Nope. Enterprises have always paid a monthly subscription fee for Windows.

Consumer Reports says that Tesla should disable its auto-driving technology

In the wake of a series of crashes involving Tesla automobiles set to an auto-driving mode, Consumer Reports has called on the automaker to disable this technology. “By marketing their feature as ‘Autopilot,’ Tesla gives consumers a false sense of security,” Consumer Reports’ Laura MacCleery says. “We’re deeply concerned that consumers are being sold a pile of promises about unproven technology. ‘Autopilot’ can’t actually drive the car, yet it allows consumers to have their hands off the steering wheel for minutes at a time. Tesla should disable automatic steering in its cars until it updates the program to verify that the driver’s hands are on the wheel.” This is obviously true, and as I’ve noted in the past, the software just isn’t there yet. Why is this being allowed on the road? And Tesla’s arrogance needs to be reigned in as well. It described Consumer Report’s recommendation as “speculation by media.”

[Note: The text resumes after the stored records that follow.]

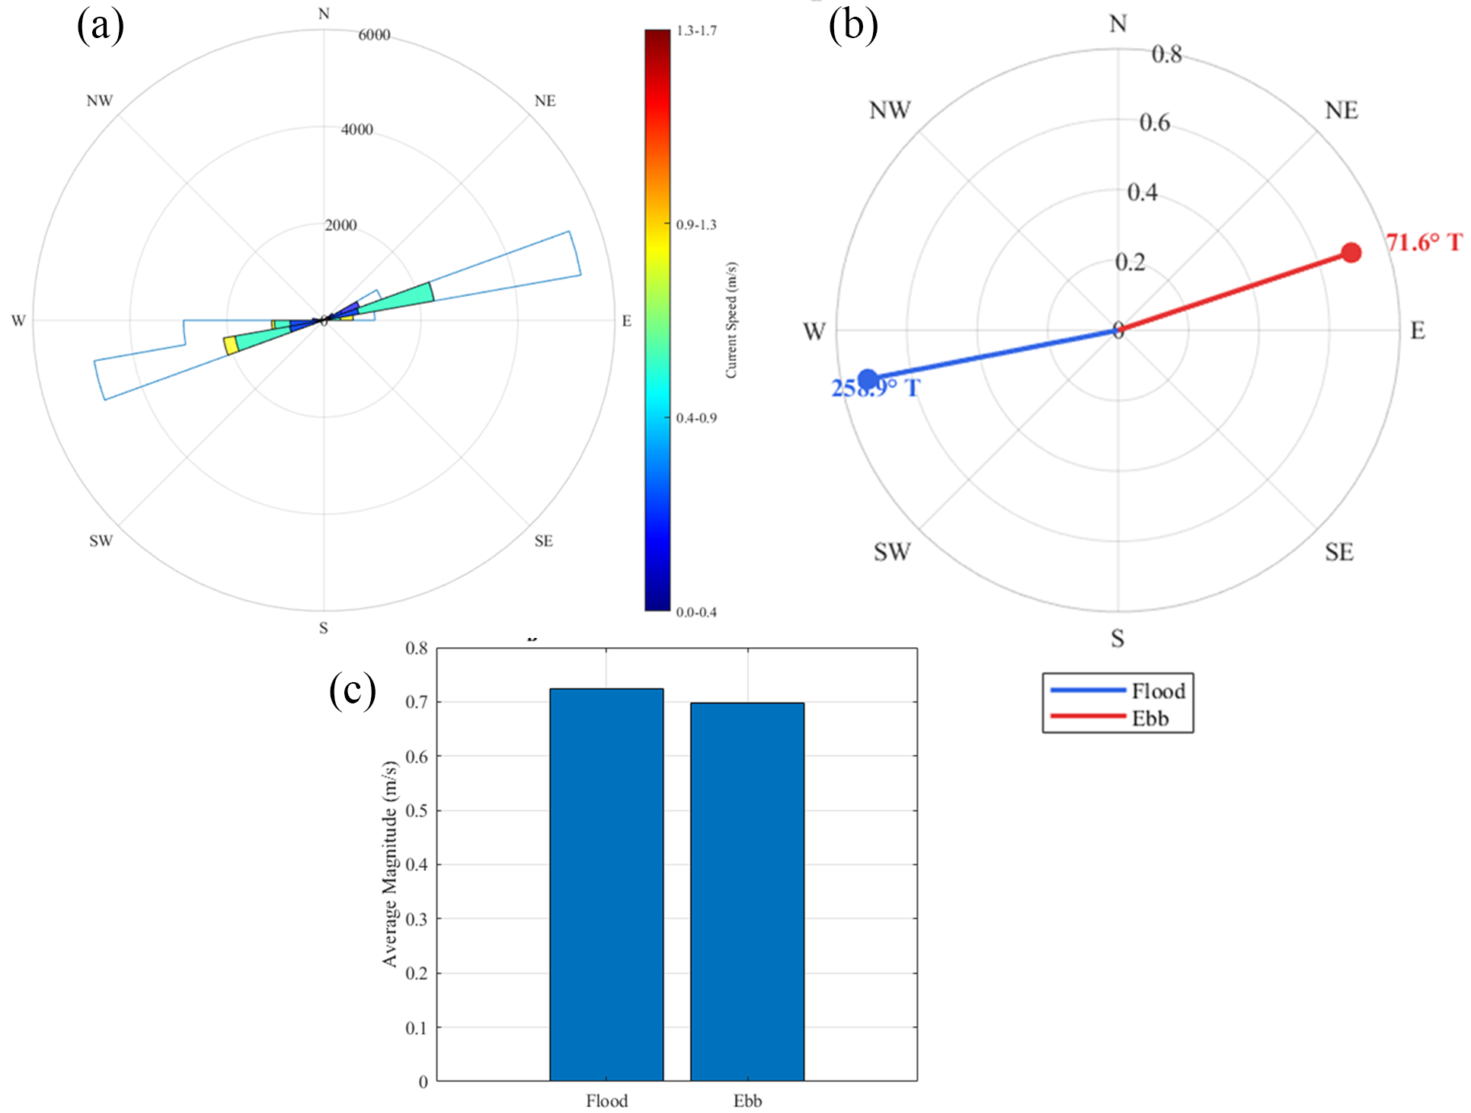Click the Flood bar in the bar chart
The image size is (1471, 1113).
pyautogui.click(x=606, y=883)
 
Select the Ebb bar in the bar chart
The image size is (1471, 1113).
pyautogui.click(x=747, y=891)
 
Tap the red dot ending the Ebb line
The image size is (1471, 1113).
pyautogui.click(x=1351, y=253)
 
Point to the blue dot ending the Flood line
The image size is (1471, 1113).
pyautogui.click(x=867, y=378)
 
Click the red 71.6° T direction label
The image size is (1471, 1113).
pyautogui.click(x=1423, y=242)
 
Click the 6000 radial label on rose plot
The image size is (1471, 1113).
pyautogui.click(x=374, y=35)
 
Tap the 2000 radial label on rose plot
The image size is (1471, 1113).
pyautogui.click(x=341, y=225)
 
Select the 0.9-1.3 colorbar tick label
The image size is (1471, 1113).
pyautogui.click(x=696, y=225)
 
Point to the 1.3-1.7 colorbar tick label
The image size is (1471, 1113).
pyautogui.click(x=696, y=31)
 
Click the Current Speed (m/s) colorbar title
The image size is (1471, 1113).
pyautogui.click(x=731, y=320)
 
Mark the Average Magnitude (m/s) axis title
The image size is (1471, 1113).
pyautogui.click(x=389, y=863)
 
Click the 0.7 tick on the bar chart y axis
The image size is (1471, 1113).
pyautogui.click(x=417, y=702)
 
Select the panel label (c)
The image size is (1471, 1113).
pyautogui.click(x=352, y=690)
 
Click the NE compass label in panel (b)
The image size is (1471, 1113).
pyautogui.click(x=1341, y=110)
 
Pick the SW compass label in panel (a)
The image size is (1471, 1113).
pyautogui.click(x=101, y=541)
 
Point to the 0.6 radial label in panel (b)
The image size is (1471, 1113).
pyautogui.click(x=1154, y=123)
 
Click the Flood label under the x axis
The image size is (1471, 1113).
pyautogui.click(x=606, y=1100)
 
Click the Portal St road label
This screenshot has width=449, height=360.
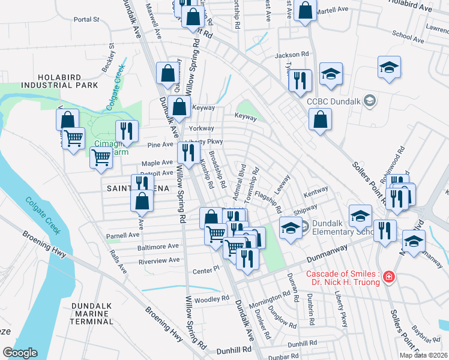[86, 19]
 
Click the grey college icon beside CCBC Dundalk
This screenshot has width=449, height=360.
[370, 101]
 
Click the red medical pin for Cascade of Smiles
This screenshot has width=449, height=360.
[389, 277]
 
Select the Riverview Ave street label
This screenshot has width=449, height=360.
[158, 260]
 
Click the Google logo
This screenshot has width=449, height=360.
[20, 353]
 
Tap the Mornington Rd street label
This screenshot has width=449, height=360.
[270, 298]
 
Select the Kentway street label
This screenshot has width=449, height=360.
[316, 191]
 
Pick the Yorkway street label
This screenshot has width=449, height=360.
[201, 128]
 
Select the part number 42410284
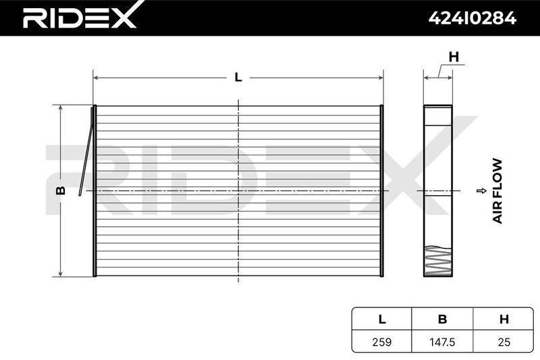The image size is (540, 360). [x=472, y=18]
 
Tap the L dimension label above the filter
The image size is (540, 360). [x=238, y=77]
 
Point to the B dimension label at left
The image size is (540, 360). [x=61, y=190]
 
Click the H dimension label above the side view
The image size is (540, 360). [x=454, y=57]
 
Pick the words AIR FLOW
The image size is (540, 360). [x=497, y=191]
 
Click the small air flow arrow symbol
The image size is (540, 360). [x=481, y=191]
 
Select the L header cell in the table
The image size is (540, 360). [x=382, y=319]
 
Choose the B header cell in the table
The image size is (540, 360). [x=443, y=319]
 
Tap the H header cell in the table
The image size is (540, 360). [x=504, y=319]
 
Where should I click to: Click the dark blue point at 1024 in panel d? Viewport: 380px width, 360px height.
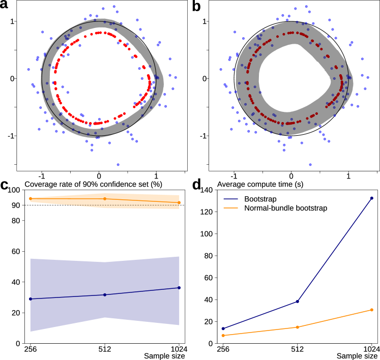tap(372, 198)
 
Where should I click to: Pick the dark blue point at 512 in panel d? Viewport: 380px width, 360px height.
tap(298, 302)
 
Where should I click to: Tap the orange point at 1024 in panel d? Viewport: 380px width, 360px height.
tap(372, 310)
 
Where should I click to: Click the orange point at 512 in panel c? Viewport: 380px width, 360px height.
tap(105, 199)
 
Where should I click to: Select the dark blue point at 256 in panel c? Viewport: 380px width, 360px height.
tap(31, 299)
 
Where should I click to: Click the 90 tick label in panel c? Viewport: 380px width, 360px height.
tap(16, 205)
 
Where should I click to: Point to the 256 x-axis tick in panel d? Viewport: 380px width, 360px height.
tap(223, 349)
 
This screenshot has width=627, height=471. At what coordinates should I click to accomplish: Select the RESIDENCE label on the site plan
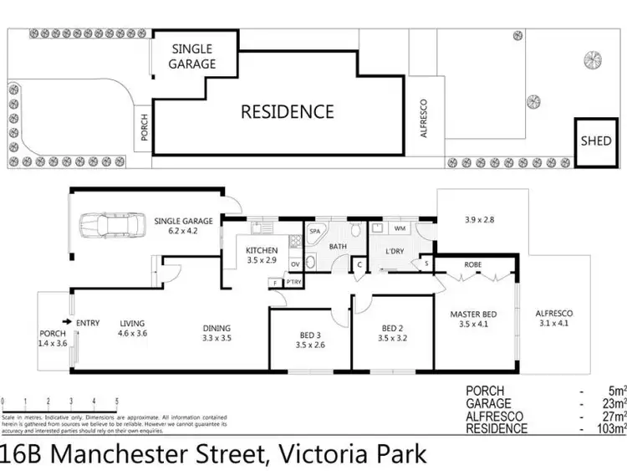pos(288,111)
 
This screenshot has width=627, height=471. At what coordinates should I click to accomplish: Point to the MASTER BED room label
pos(472,319)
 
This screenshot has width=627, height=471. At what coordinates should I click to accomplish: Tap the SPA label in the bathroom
pos(315,231)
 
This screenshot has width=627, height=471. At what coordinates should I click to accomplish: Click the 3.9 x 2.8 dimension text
pos(480,220)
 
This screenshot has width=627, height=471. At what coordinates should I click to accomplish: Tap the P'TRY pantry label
pos(293,283)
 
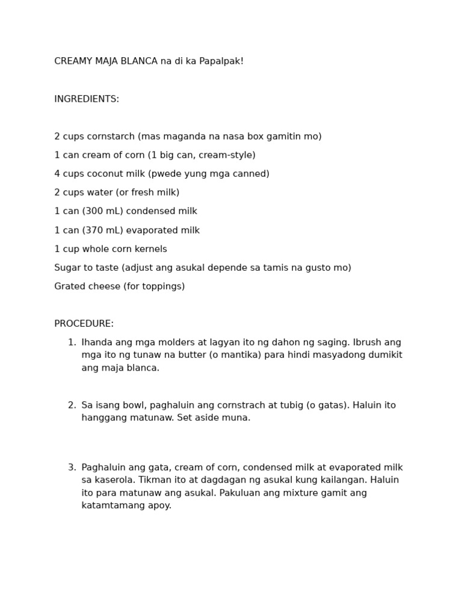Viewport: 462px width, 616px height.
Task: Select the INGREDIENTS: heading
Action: (87, 99)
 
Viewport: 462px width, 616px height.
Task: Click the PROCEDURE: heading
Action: (84, 324)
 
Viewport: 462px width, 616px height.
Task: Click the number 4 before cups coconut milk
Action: (57, 174)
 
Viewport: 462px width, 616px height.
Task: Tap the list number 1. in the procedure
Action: (72, 343)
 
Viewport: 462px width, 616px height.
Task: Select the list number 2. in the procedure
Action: (72, 405)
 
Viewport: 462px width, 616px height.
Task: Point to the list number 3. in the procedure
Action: (72, 467)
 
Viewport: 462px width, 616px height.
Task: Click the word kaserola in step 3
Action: (114, 480)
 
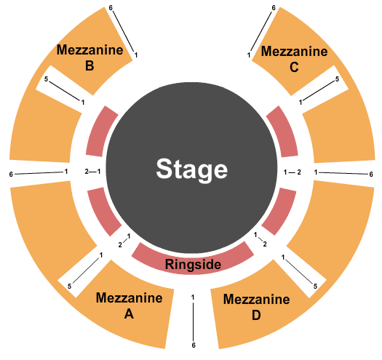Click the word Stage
192,169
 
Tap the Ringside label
193,264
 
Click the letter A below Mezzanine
129,313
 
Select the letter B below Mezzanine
89,65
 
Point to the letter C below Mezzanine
294,67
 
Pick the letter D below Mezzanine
256,315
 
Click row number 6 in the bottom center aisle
194,345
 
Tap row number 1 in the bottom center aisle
193,297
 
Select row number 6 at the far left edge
11,175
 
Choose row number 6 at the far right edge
371,174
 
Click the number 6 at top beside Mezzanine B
111,8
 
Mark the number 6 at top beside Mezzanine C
274,8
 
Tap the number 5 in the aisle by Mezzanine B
46,79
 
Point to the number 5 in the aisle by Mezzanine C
337,79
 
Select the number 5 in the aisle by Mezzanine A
69,287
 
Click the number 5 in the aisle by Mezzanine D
315,287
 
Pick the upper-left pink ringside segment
100,132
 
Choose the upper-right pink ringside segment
283,132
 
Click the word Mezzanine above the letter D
257,300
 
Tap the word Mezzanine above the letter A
129,298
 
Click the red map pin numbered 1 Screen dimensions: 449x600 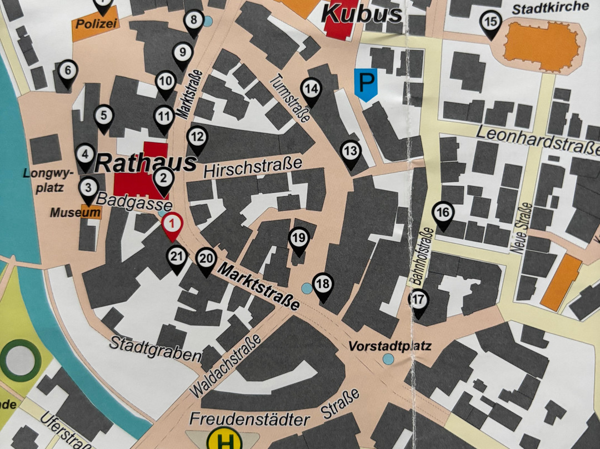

“Facebook says Microsoft got its mojo back, is ‘cool again'”

Unlike, say, Facebook.

Shocker: Android devices sold by Google are the safest

Many may not realize that the worst thing about Android isn’t the OS, it’s your wireless carrier, which blocks updates from Google than can improve functionality andsecurity. So it’s no surprise that devices sold directly by Google, called Nexus, which are not beholden to the whims of your witless carrier, are the safest. Because, go figure, Google can actually update those devices. And they do. Every month. “Nexus phones are consistently in the first wave of Android devices to receive operating system updates,” a Duo report notes. “Google’s publicity around the stronger security model of Nexus phones, combined with the fast update rollout, has clearly resulted in safer users.” So my advice stands: If you must go Android, buy a Nexus.

“Europe Is Going After Google Hard, and Google May Not Win”

Sure. So the other option is they might win.